1.FxA和FyB中同时存在着对方的MAC地址;
2.FxA中存在B的MAC地址,并且A上存在一个端口k(k≠x),使得FyB∩FkA≠ф;
3.在B上存在两个端口i,j,使得FxA∩FiB≠ф且FxA∩FjB≠ф,并且A上存在端口k(k≠x),使得FkA∩FyB≠ф。

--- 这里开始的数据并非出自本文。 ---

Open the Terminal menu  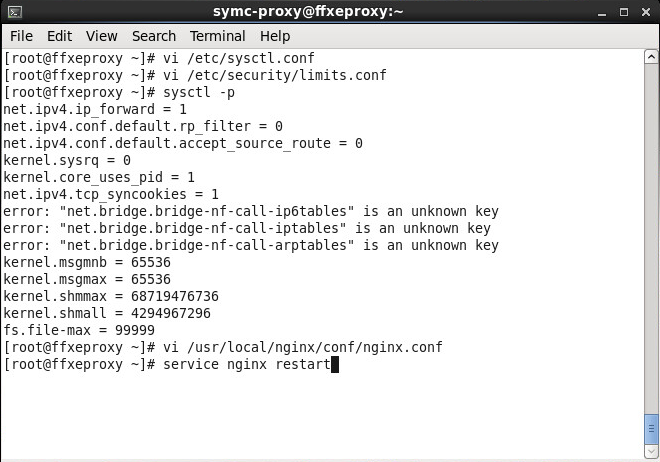tap(217, 36)
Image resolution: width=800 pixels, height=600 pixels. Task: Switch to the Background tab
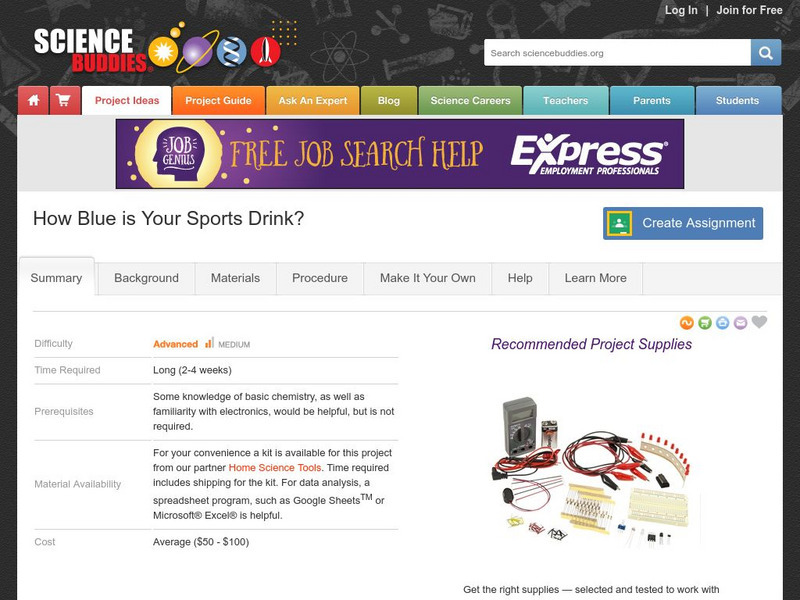click(x=146, y=278)
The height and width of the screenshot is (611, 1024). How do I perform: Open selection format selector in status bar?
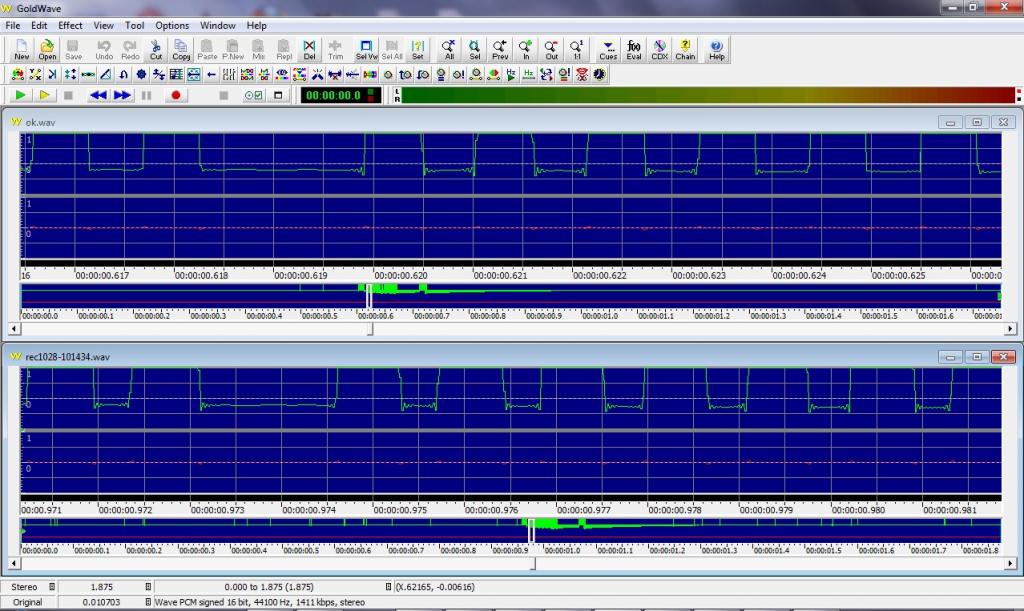point(389,587)
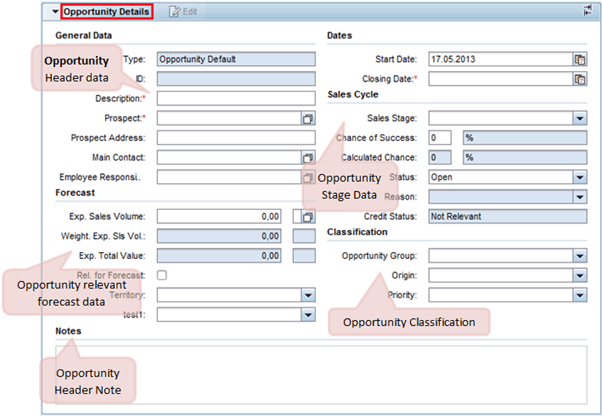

由于交换机之间很少通信,所以条件1和2中要求的交换机A的FxA中存在B的MAC地址很难满足,可以利用IP欺骗的方法尽量地使条件满足。具体做法是:对于子网中的每个交换机Si,利用IP欺骗方法,以Si的IP地址为源地址,向子网中的其他交换机发送ICMP ECHO消息。在Si收到回应后,将导致Si的FDB中保存有其他交换机的MAC地址。
基于间接连接确定直接连接
根据子网内交换机之间的间接连接关系,就可以确定交换机之间的直接连接关系。设子网内的所有交换机构成的集合为G。根据STP协议,交换机之间将构成一棵树。任选其中一个交换机Si为根,假设Si通过n个端口与其他交换机构成间接连接,则可以将G-{Si}构成一个划分Πi,划分中包含n个元素,每个元素是与Si的某个端口p相间接连接的交换机的集合,设为Gp。在Gp中任选一个交换机Sj,则Sj必然通过某个端口q与Si的端口p间接连接,如果Sj不通过端口q与Gp中的其他交换机间接连接,则可以判定Sj通过端口q与Si的端口p直接连接。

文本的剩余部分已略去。